Retirement

Richer Retirees Are Happier Than The Rest

Money really does buy extra happiness in retirement, according to two-thirds of retirees.

Only one in three told a new study that a lack of cash does not stop them living the life they dreamed off in retirement.

And one in eight confessed a shortage off money limited their lifestyle choices after they gave up work.

The conclusion is everyone should start saving as much as they can as soon as they can if they want to enjoy life to the full in their later years.

The study, by the Irish Longitudinal Study on Ageing (Tilda) from Trinity College Dublin, spoke to 8,000 over 50s about their retirement.

The overwhelming result was those with higher incomes enjoyed a better lifestyle regardless of how much money they had before retirement.

Quality of life increases with money

The research also revealed that all aspects of quality of life increased consistently with household income.

A fifth of those with the lowest retirement incomes confirmed a shortage of money regularly stopped them doing what they wanted, compared with 3% of the wealthiest.

The study also looked at income replacement rates – the amount of money someone has in retirement compared to what they earned before giving up work.

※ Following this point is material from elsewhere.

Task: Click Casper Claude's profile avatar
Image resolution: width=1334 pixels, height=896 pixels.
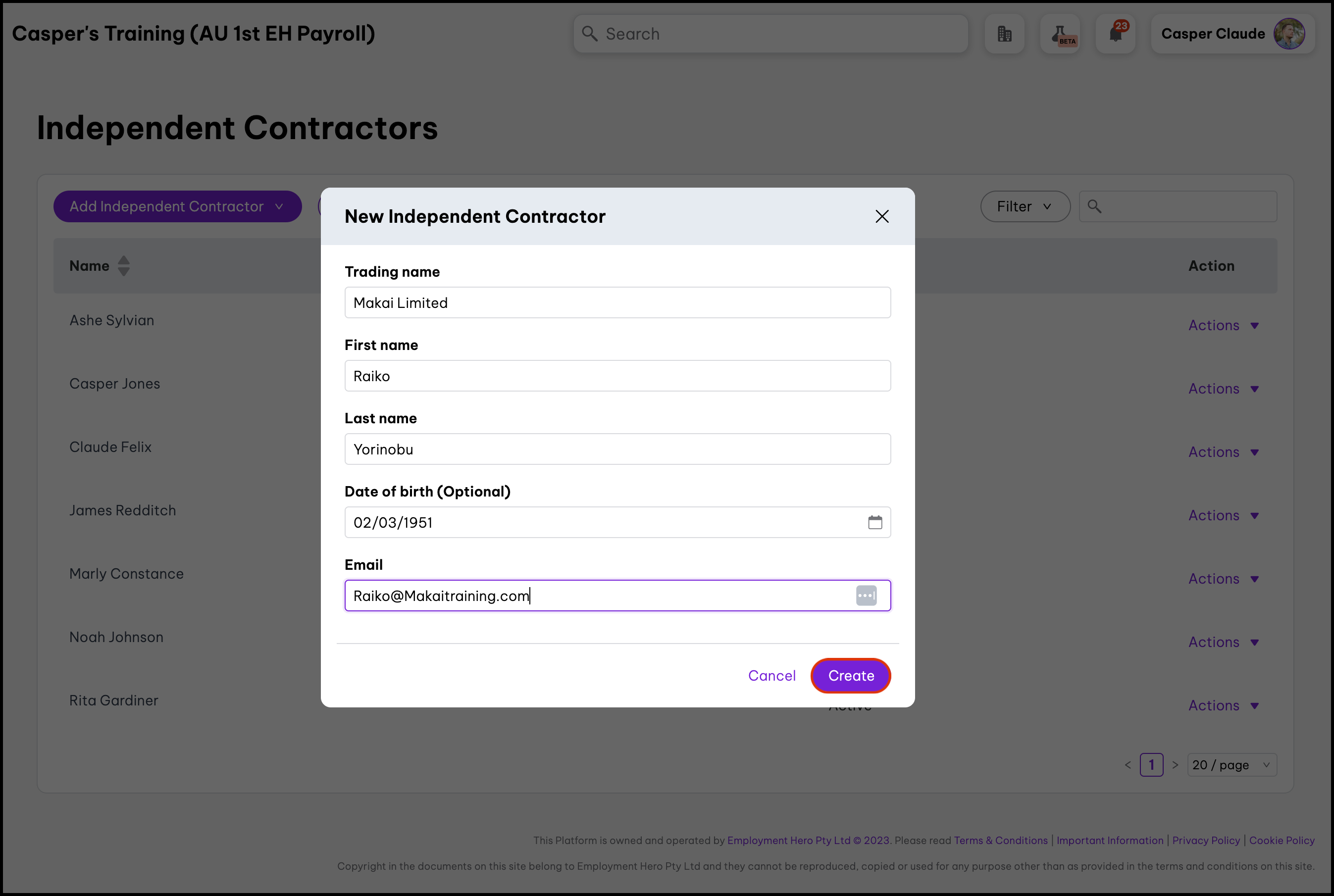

The average rate was 51.4%, meaning someone with an income of £1,000 a month before retirement typically has £514 after giving up work.

Dr Irene Mosca, a Tilda research fellow and lead author of the report, said:  “The finding that shortage of money does not seem to be an important issue for the majority of retirees might be attributable to the fact that consumption patterns do change over time.

Fewer financial commitments

“Compared to when in employment, retirees are more likely to have more time to shop around, to have paid off their mortgage, to have fewer dependents and not to have to save extra for their retirement. ”

The university expects to carry on the report to provide better comparison figures in future years.

“Overall, the findings of this report suggest that it is the income that people are on, pre and post retirement that affects their quality of life, not the rate at which their income changes,” said Dr Mosca.

“It is important to note, however, that a limitation of this analysis is that it only examines follow-up after retirement of up to a maximum of 2 years.

“More waves of Tilda will inform if these relationships between income and quality of life and replacement rates and quality of life are sustained over time”.